A stand-alone cairo example would be a nice addition.

HinTak · 2017-04-23T05:52:06Z

So much for trying to extract the cairo surface code from the other freetype binding - it is simply wrong :
ldo/python_freetype#1
ldo/python_freetype_examples#1

That said, my corrected version is a hell lot faster than the numpy versions... Yes, I am already timing my standalone cairo example. I think numpy is just slow.

HinTak · 2017-04-25T15:33:15Z

I have rewriiten 6 of the samples with pycairo. glyph-{monochrome,alpha,color}, hello-world, example1, and wordle . The last one is the most difficult one - I needed to use a feature newly added to pycairo 1.11 (released two weeks ago), and cannot pack as tightly as the original. OTOH, cairo can paint partly off-buffer, so you can see the difference.

And it is a hell lot faster too...

HinTak · 2017-04-25T15:34:55Z

The cairo based wordle drawing. I cannot pack as tight, but can draw partly off screen.

HinTak · 2017-04-25T15:35:47Z

cairo-based glyph-alpha

HinTak · 2017-04-25T15:36:45Z

cairo-based glyph mono-chrome

HinTak · 2017-04-25T15:38:00Z

glyph-color

HinTak · 2017-04-25T15:39:28Z

The boring example1, no visual difference other than it being a lot faster.

HinTak · 2017-04-25T15:40:35Z

The hello world example.

HinTak · 2017-04-25T15:53:42Z

Since they are proper drawings rather than plots, there are no axes or padding around the figure, nor any grid lines.

glyph-outline.py is essentially half of glyph-color so I'm not going to do it; glyph-vector-2.py have grid lines. I can't really do glyph-lcd . So the above covers all the numpy-based plot example. (there the gl example also uses numpy but I'll let you figure that out...).

When I get the samples cleaned up, and adding some comments on limitations, etc, I'll issue a pull.

rougier · 2017-04-25T17:00:27Z

@HinTak Thanks, nice results. For the PR, it would make sense to add all of them with the "-cairo.py" extension and to keep the old ones (or to have a dedicated cairo subdir) because it requires an extra dependency. For the wordle example, I think the difference come from the collision test. Probably cairo uses bouding boxes and this prevent one text to be drawn over another one even if the glyphs do not collide.

@jiong3 Do you think you're ready to make a PR from your tests and out discussion ?

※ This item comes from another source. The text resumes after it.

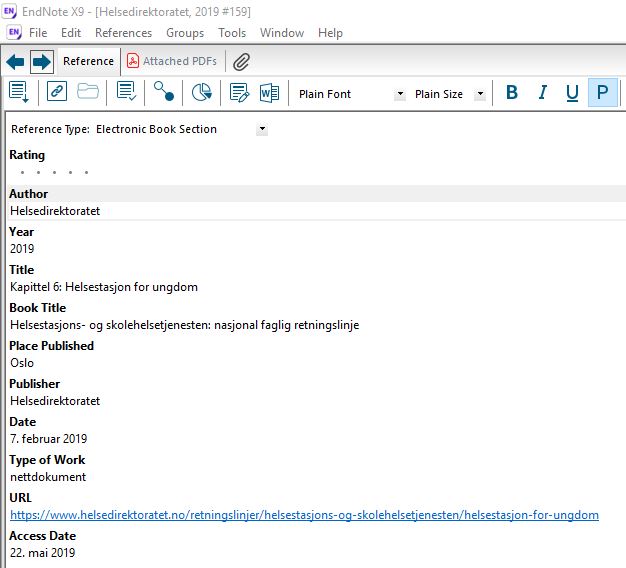Open the References menu
626x568 pixels.
click(123, 33)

HinTak · 2017-04-25T17:27:21Z

Yes, that's what I have been doing - 5 *-cairo.py, and an extra bitmap_to_surface.py which consists of extracted, afjusted and bug-fixed routines from the other freetype binding. There is at the moment no separate glyph-monochrome vs glyph-alpha - they differ only by one-line (TARGET_MONO/TARGET_NORMAL) so I just comment/uncomment the alternatives at the moment.

HinTak · 2017-04-25T17:35:57Z

Also I found some of the numpy examples doing y-direction flips - worldle does it at least twice :-(. And also the arrays having width and height in fortran indexing style... haven't seen them in a while...

rougier · 2017-04-25T19:17:15Z

Y-flip in an error, matplotlib can take care of that actually. For numpy array they are C-order but indexing if row (=y) / column (=x).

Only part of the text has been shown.